*Pasaje proporcionado:*

La escuela punto no sé cuánto es una maravillosa forma de mirar el futuro, pero al mirar hacia afuera se desatiende en ocasiones el adentro. Hay cosas a mano malogrados por las que están a cierta distancia. Está bien que el aprendíz (el alumno, ah sí, la alumna, perdonen) maneje los cachivaches digitales, que sus competencias digitales brillen, pero hay un peaje que no estoy muy seguro de que todos los docentes sepan que es pagando: se gana en destrezas cibernéticas y se pierde en las lingüísticas o en las matemáticas, pongo por caso. He tenido los suficientes alumnos con severas dificultades comunicativas como para dudar una brizna de la gravedad del problema que expongo. Saben descargarse un programa, instalarlo, borrarlo, pero no saben escribirlo. Conocen cómo funcionan las redes sociales y optimizan a plena satisfacción su uso, pero no saben de qué hablar cuando están en el recreo. Solo el juego los une. En el bendito juego, en ese país con sus propias reglas y sus propios protocolos, se unen y se alían, comparten una inquietud común y se igualan como casi con ningún otra disciplina de la vida. Fuera del juego, en la periferia de ese limbo perfecto, lo que cuesta es entablar un diálogo. No lo entablan, no al menos idílicamente. Se están volviendo ágrafos de la lengua y expertos en los códigos cifrados. No sé (cómo voy a saberlo) el modo en que esto pueda virar. Pensé anoche en los libros. En la ilusión de que el mundo está encerrado en los libros. No los digitales, los descargables, que adoro, por otra parte, sino los tangibles, los que se compran en las librerías, se cogen de las bibliotecas o se prestan. Qué maravillosa costumbre perdida. La de recomendar libros. La de prestarlos. Que barullo tan monumental estamos montando. Qué desatino. Qué incongruente todo. Qué feliz el viaje, no obstante.

*Instrucciones:* Según el pasaje proporcionado, ¿qué es lo único que une a los alumnos? Los registros no tienen ningún papel en esto.

[Registros guardados]
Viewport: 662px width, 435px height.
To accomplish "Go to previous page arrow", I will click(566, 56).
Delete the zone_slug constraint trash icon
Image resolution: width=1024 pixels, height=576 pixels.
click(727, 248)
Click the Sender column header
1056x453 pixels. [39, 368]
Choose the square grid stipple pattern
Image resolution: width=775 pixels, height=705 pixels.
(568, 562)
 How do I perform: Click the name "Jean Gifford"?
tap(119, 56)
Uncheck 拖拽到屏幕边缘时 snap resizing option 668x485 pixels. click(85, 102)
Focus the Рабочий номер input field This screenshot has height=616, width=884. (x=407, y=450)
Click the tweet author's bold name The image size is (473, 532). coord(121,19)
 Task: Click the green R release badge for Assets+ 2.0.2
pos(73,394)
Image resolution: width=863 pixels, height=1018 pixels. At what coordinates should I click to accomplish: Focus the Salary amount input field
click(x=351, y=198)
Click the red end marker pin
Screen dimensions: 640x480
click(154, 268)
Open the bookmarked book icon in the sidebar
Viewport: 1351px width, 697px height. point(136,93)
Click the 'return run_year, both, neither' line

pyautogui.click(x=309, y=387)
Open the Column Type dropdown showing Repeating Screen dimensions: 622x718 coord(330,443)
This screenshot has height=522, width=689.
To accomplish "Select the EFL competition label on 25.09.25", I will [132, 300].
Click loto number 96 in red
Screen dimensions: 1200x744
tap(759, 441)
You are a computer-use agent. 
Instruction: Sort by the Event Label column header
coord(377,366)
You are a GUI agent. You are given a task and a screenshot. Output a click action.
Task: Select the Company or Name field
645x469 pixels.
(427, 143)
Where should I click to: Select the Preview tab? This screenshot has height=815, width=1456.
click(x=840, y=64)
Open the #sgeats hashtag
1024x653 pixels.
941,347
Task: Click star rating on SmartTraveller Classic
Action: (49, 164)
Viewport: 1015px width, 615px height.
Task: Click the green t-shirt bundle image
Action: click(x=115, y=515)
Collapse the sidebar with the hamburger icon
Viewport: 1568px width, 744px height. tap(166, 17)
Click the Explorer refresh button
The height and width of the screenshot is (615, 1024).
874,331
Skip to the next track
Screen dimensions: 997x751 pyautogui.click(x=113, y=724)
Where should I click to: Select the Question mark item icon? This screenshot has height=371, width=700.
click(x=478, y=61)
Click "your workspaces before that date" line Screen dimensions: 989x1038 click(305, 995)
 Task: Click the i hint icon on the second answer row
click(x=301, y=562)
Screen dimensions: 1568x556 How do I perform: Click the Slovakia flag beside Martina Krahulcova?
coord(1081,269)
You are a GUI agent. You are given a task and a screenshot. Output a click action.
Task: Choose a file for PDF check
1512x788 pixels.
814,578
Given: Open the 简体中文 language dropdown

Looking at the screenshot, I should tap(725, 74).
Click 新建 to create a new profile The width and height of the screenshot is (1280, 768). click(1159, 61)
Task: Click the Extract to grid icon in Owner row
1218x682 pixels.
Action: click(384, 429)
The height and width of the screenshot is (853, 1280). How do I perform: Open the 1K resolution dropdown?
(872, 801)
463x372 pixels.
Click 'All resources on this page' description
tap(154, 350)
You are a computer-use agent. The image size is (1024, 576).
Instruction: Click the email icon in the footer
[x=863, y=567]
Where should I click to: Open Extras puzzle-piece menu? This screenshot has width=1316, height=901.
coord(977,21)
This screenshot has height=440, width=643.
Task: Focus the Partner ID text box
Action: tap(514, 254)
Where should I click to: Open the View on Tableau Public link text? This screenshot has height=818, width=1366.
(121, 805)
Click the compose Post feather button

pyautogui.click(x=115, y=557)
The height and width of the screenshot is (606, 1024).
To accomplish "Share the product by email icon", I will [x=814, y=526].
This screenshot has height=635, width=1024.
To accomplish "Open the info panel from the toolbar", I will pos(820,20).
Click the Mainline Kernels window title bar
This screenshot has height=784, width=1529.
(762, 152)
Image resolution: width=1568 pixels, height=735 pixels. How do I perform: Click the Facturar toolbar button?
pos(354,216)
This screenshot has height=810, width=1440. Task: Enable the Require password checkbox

*Tarea resuelta:* El juego.